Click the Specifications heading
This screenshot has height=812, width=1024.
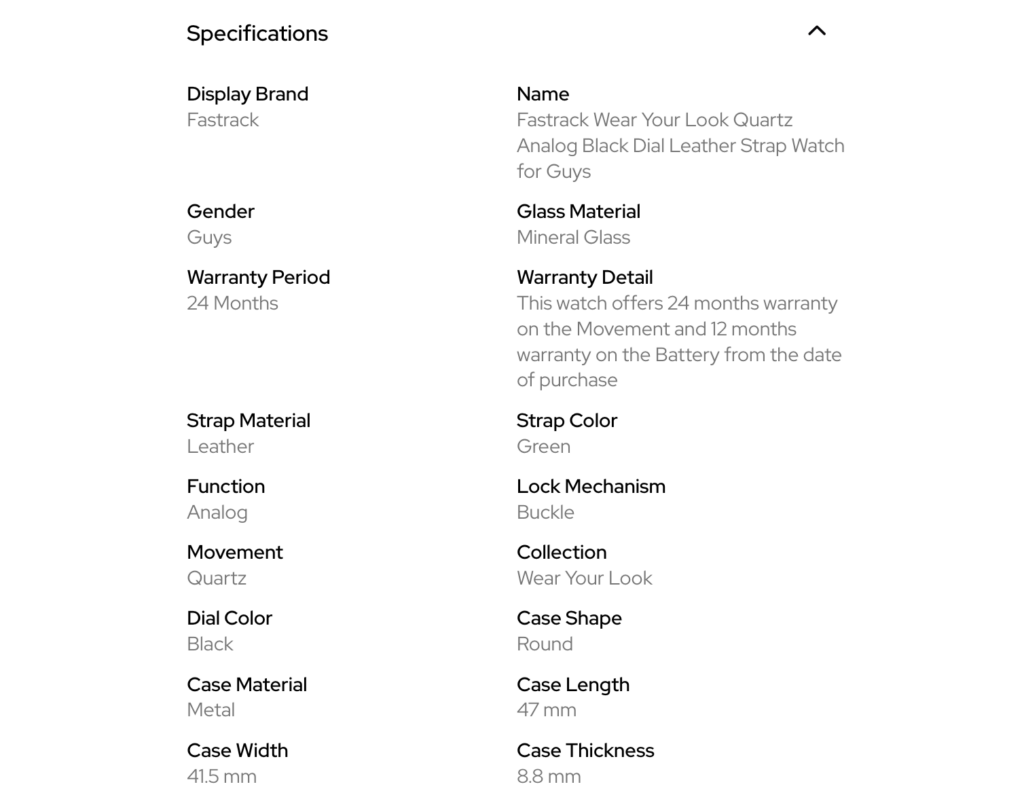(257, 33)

☆ ☆ ☆ ☆

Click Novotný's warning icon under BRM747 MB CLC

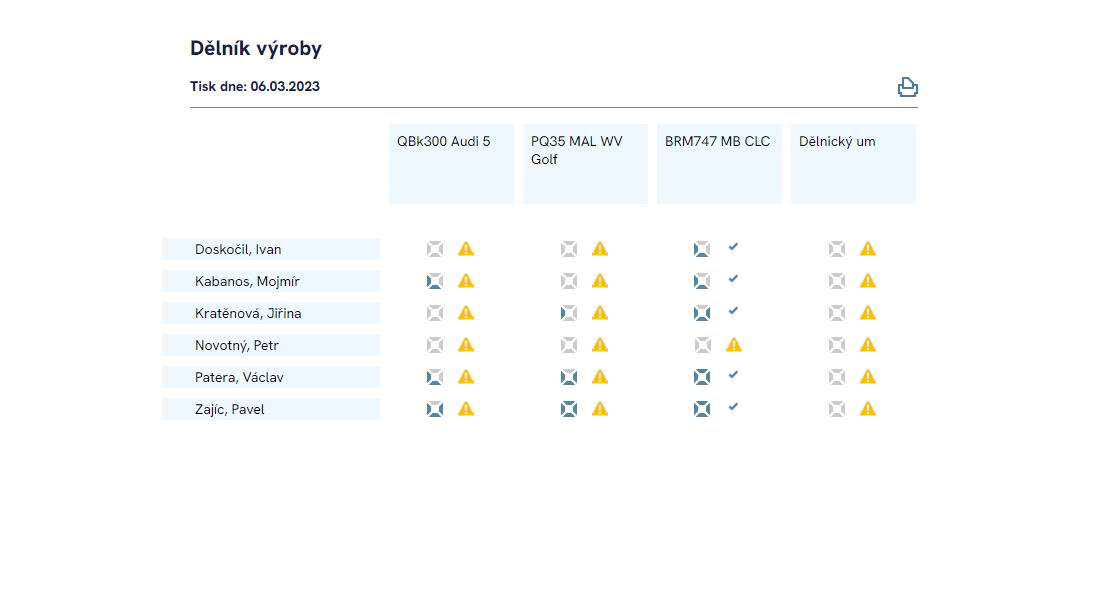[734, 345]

☆ ☆ ☆ ☆

*Job*
Go through the entries above and copy out each line that contains the word "Click".

*Problem solution*
Click the Specifications heading
Click Novotný's warning icon under BRM747 MB CLC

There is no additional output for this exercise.